Compensatory Behaviour

The term compensation refers to a type of defense mechanism in which people overachieve in one area to compensate for failures in another. 

 

Defense Mechanism

in classical psychoanalytic theory, an unconscious reaction pattern employed by the ego to protect itself from the anxiety that arises from psychic conflict. Such mechanisms range from mature to immature, depending on how much they distort reality. 

In more recent psychological theories, defense mechanisms are seen as normal means of coping with everyday problems and external threats, but excessive use of any one, or the use of immature defenses, is still considered pathological. 

 

Learned Helplessness

a phenomenon in which repeated exposure to uncontrollable stressors results in individuals failing to use any control options that may later become available.

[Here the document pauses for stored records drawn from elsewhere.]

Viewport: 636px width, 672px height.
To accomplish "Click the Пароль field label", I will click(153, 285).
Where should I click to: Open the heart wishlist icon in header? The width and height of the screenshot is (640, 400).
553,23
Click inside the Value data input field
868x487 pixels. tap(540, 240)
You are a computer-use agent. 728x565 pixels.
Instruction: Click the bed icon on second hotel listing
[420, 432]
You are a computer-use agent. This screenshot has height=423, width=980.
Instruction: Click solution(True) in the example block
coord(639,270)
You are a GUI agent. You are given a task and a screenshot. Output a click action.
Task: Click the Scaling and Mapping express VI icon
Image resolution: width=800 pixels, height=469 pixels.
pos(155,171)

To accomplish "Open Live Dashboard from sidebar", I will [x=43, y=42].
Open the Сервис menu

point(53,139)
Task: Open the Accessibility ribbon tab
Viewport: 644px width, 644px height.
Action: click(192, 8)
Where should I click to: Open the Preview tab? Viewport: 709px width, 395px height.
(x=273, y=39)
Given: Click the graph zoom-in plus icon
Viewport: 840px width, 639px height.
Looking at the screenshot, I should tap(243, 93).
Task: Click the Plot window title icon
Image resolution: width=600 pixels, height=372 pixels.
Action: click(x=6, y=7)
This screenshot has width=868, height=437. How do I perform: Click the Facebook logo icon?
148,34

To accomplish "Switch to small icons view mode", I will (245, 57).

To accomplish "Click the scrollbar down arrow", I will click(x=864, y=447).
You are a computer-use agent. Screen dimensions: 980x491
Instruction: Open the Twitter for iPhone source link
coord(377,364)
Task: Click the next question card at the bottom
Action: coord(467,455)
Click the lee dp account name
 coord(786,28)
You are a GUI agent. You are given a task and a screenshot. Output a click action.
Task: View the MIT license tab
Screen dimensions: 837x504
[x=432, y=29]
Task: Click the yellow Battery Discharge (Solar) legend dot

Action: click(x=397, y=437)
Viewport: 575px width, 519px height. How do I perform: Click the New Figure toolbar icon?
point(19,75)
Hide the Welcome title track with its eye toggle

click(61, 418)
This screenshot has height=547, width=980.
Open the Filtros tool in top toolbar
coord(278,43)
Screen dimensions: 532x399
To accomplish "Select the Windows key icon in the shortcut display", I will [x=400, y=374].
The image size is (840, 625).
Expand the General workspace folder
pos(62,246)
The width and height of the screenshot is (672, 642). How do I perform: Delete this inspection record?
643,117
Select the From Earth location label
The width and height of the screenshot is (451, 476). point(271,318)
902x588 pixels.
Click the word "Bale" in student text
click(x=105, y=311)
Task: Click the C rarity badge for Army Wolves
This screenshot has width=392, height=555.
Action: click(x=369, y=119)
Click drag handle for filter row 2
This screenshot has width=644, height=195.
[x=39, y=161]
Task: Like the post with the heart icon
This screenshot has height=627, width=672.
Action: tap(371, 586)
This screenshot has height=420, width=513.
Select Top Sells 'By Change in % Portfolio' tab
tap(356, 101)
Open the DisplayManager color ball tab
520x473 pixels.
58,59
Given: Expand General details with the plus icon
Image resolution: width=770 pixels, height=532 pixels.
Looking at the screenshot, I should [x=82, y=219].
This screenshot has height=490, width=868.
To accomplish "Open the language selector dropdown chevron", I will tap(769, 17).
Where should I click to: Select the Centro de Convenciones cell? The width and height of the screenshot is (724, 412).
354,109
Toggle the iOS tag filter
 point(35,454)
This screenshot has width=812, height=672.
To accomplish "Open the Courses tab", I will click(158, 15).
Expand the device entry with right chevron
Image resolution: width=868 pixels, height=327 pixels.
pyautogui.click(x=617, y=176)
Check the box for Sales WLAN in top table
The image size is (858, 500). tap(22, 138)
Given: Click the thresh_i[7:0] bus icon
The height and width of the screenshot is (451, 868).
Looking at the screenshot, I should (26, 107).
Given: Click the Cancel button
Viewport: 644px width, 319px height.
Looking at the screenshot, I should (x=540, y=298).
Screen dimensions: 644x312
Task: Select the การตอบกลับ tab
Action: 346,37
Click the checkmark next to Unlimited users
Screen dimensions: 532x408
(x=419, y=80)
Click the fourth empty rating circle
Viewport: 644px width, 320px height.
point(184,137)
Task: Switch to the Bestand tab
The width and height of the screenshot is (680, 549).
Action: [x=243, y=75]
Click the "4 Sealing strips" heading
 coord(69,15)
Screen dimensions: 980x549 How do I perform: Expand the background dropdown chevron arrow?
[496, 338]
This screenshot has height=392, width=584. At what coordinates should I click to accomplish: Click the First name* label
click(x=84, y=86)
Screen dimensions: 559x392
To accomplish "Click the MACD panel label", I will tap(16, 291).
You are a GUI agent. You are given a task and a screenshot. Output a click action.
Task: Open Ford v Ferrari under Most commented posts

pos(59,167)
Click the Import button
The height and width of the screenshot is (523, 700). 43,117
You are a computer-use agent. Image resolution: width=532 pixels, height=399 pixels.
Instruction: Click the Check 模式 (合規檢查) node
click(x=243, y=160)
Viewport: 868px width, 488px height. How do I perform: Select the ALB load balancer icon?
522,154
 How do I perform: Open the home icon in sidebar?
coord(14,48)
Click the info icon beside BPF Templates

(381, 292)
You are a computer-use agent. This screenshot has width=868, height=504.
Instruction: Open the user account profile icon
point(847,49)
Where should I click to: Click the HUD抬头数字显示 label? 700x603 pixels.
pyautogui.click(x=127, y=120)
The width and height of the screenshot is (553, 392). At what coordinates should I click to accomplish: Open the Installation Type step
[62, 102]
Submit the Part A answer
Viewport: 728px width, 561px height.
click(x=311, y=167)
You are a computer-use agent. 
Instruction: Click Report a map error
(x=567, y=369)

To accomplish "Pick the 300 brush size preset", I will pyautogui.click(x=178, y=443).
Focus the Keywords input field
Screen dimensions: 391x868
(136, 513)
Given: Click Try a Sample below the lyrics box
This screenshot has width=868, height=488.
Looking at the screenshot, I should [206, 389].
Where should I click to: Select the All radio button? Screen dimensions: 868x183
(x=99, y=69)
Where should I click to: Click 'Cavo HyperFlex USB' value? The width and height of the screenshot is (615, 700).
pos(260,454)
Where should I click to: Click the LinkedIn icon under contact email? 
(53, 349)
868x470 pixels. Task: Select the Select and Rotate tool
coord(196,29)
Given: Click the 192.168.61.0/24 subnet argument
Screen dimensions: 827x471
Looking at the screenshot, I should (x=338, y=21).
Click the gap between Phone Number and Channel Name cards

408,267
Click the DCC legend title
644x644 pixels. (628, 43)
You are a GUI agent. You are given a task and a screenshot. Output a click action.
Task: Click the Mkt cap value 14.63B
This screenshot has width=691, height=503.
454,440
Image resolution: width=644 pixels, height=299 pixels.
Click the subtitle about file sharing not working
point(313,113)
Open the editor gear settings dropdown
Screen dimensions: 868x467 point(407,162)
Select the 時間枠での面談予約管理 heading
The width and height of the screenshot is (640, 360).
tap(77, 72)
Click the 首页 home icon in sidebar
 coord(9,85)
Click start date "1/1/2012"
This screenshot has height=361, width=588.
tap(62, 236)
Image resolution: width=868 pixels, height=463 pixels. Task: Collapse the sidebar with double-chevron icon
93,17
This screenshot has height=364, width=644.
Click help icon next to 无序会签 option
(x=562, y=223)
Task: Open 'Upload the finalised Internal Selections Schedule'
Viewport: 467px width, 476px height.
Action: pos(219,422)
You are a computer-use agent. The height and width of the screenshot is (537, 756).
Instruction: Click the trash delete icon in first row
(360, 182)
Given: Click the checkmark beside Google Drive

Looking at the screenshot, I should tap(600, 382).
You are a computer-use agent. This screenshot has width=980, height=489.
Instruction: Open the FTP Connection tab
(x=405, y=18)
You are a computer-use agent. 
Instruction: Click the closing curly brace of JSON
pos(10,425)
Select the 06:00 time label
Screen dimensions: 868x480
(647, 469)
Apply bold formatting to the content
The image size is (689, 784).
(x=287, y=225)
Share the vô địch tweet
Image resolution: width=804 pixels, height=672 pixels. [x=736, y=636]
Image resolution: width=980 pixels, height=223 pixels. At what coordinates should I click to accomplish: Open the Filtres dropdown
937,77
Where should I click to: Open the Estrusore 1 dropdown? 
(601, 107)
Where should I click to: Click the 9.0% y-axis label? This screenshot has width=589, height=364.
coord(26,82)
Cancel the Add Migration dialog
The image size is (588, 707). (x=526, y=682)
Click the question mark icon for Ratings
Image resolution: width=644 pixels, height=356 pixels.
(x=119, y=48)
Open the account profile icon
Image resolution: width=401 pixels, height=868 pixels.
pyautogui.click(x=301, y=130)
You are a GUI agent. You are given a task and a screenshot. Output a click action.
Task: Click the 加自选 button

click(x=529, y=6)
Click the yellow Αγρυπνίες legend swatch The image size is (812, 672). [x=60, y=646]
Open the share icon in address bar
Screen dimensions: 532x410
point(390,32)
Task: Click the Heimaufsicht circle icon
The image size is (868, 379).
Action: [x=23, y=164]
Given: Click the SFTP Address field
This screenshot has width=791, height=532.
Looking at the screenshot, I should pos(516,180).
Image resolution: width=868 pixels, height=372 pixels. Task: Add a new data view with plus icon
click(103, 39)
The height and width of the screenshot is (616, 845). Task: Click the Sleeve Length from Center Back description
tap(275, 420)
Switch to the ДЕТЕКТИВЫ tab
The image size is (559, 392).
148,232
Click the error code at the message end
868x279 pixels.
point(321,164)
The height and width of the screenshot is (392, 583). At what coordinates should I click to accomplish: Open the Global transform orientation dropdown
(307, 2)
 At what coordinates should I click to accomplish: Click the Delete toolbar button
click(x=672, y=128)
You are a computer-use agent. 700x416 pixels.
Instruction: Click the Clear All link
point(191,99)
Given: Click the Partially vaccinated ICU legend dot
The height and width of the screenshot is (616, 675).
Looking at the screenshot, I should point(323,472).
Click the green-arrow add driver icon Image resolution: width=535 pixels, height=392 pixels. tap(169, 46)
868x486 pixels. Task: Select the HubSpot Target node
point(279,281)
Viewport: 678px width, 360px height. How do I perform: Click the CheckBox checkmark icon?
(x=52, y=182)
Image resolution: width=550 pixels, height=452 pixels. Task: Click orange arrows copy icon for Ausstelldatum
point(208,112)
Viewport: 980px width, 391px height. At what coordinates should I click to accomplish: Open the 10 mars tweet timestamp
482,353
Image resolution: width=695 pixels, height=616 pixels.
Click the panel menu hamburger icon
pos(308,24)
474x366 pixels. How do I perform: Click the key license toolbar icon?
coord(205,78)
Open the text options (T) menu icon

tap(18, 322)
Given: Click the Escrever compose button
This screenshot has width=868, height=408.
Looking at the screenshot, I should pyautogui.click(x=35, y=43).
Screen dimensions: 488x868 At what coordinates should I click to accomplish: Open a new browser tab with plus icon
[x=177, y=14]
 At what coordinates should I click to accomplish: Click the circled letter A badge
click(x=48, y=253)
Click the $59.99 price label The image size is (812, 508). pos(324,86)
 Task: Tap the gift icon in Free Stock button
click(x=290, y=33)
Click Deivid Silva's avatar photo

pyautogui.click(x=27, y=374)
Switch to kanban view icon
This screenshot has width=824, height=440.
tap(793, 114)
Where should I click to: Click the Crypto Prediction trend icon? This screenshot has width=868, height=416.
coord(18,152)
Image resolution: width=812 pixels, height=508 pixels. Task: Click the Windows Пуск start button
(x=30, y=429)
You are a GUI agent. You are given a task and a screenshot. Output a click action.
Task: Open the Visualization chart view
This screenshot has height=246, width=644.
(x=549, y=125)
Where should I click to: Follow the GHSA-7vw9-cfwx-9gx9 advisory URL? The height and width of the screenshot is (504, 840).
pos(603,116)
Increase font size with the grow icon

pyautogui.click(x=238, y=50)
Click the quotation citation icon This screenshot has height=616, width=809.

Essentially, individuals are said to learn that they lack behavioral control over environmental events, which, in turn, undermines the motivation to make changes or attempt to alter situations.

A syndrome with three features developed: (a) a motivational deficit characterized by a failure to respond when challenged with further aversive events, (b) an associative deficit characterized by impairment of learning from successful coping, and (c) an emotional deficit characterized by apparent under-reactivity to painful events—although later research revealed by assaying corticoid levels that the animals were very stressed.

 

Coping

the use of cognitive and behavioral strategies to manage the demands of a situation when these are appraised as taxing or exceeding one’s resources or to reduce the negative emotions and conflict caused by stress. 

 

Avoidance Learning

a learning process in which a person or animal learns to avoid an unpleasant or painful stimulus by responding to a warning signal.

 

Human Contingency Learning

is strongly related to operant conditioning, that is, the observation that people (and animals in general) tend to learn whichever response has the greatest probability of realizing a particular desired outcome. Human contingency learning refers to the acquisition of implicit or explicit knowledge of statistical correlations between stimuli and/or responses.